Medigap premium.increases are reviewed and approved by your state’s dept of insurance.  There is NOT an OPEN enrollment period for Medigap plans - there is only the initial enrollment period except in some states with a “birthday rule” or some sort of state rule that allows you to change plans based on some criteria.  

 

Open enrollment is only for Medicare Advantage plans or a Medicare Prescription Drug plan NOT a MediGAP plan.

 

Yes, Medigap plans can go up - they go up because of medical inflation plus based on whatever method they use to rate the MediGAP plan that you picked 

  • community rated
  • issue age rated
  • attained age rated

They could do each of these separately - medical inflation 1st then a rated-based claim next.  Or actually for any other reason that passes your state’s approval system - 

After all, MediGAP policies aren’t health insurance - they are financial protection insurance to protect you from the “limitless” out of pocket cost in Original Medicare which the beneficiary has to bear.  

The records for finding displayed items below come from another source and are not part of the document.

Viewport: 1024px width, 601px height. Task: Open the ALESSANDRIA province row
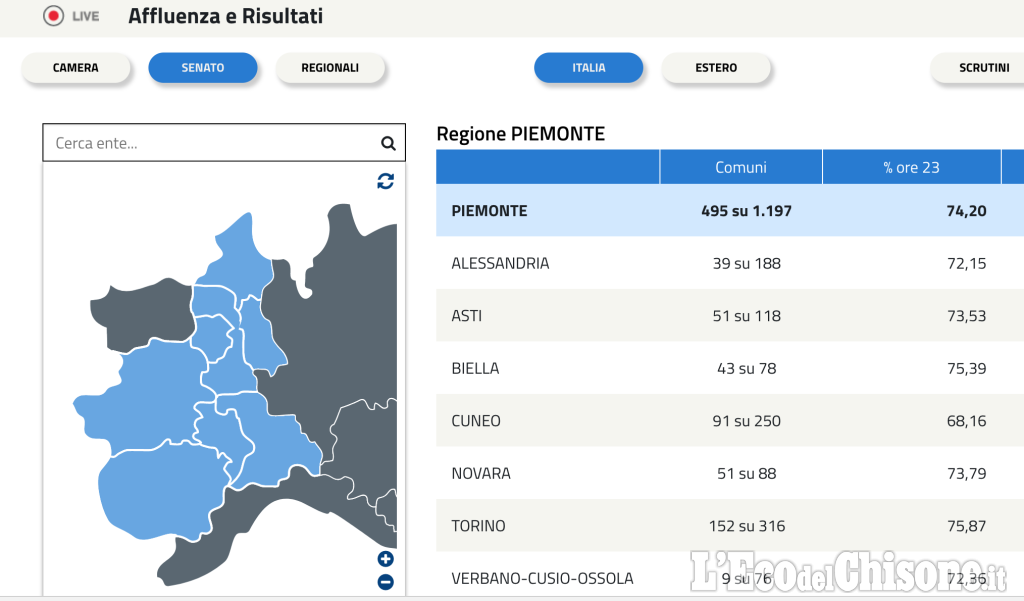(x=730, y=263)
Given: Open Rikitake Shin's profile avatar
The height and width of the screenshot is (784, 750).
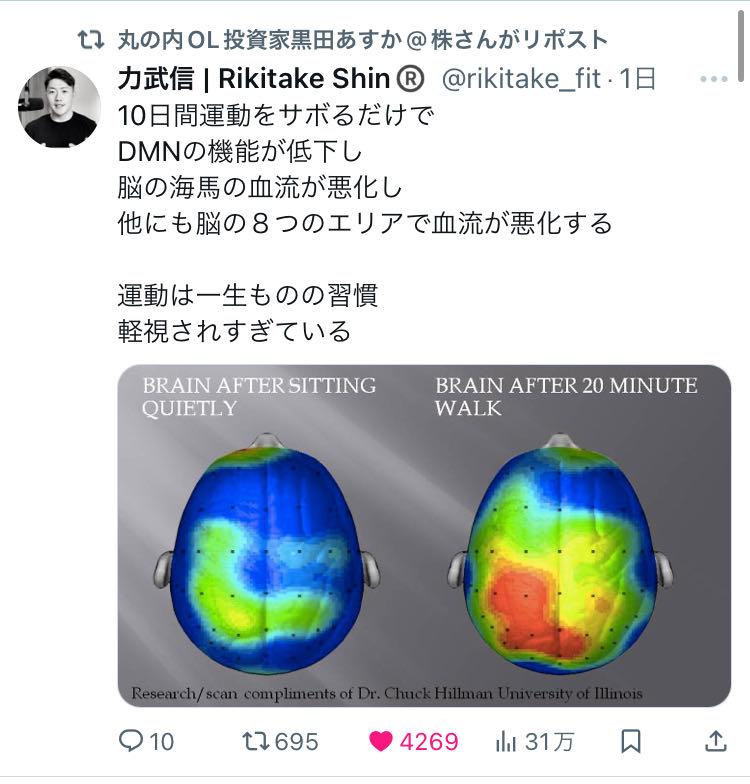Looking at the screenshot, I should pyautogui.click(x=59, y=107).
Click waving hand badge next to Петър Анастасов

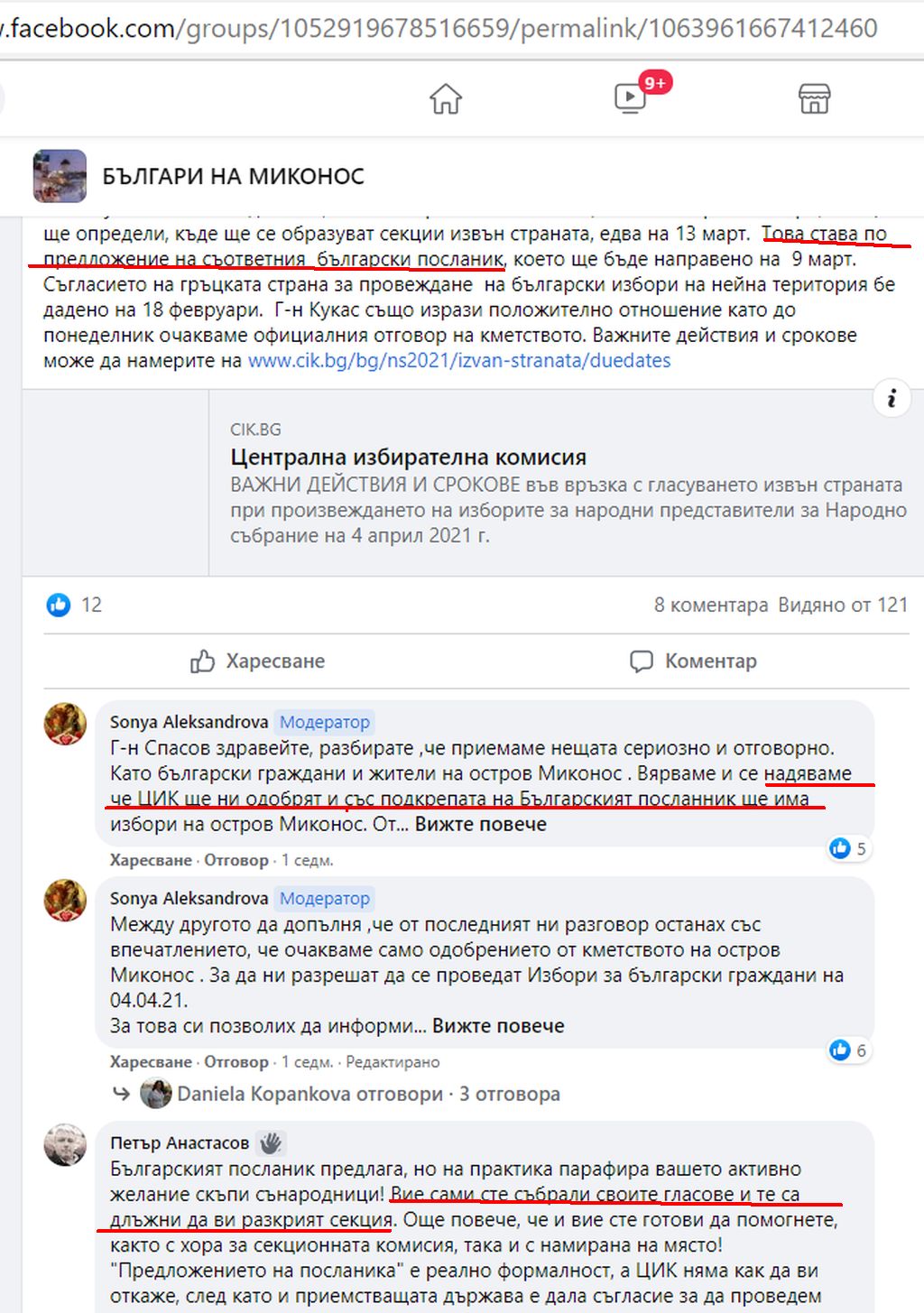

Some people handle this by getting a Medicare Advantage plan where the Medicare out of pocket cost are restricted under these managed care insurers.  Others get a MediGAP to pay this Medicare out of pocket and continue to pay higher and higher premium as they continue their original Medicare coverage.  Your MediGAP plan will continue to go up in premium cost - how much?  Who knows but the risk pool that you are in within your plan will get older and older and usually this may mean sicker and sicker.

 

MediGAP insurers are getting hit pretty hard in the last few years because now people are getting back to seeing their doctors regularly  which they stopped doing during the PHE (Public Health Emergency - i.e. Covid Pandemic).